Work request
Could you return the data that follows exactly, minus the images?

═════ Data in this exercise ═════

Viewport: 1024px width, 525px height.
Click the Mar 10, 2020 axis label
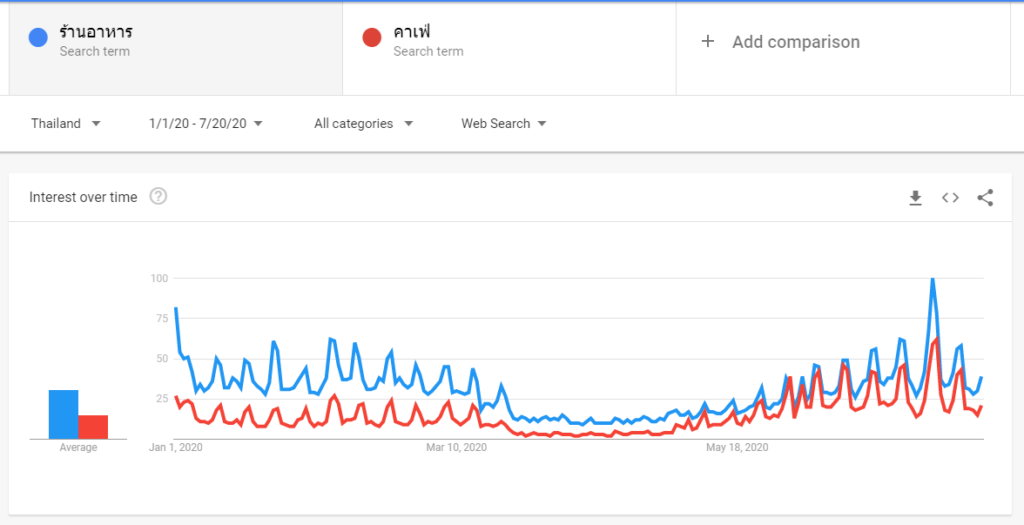click(x=456, y=447)
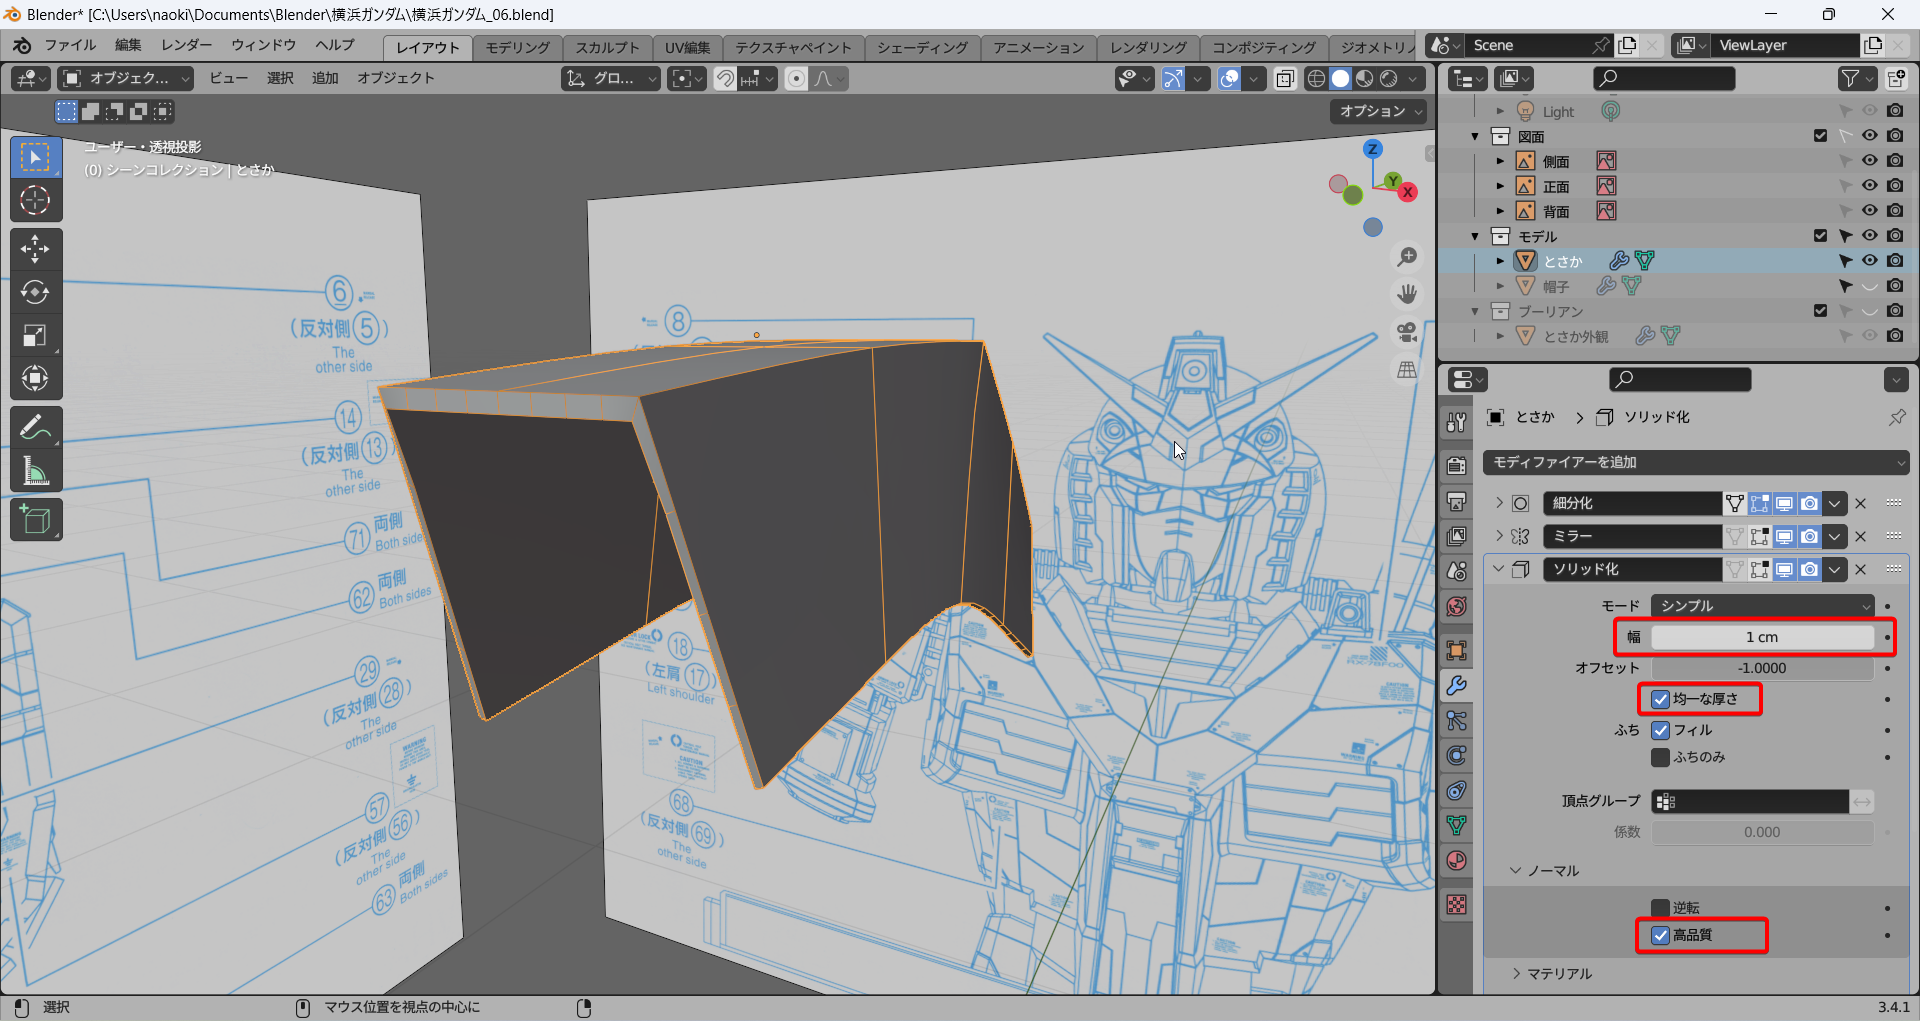This screenshot has width=1920, height=1021.
Task: Select the Move tool in the toolbar
Action: click(35, 249)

═════

Response box
Viewport: 1024px width, 525px height.
Click the Mar 10, 2020 axis label
click(x=456, y=447)
This screenshot has width=1920, height=1021.
Task: Select the Move tool in the toolbar
Action: click(35, 249)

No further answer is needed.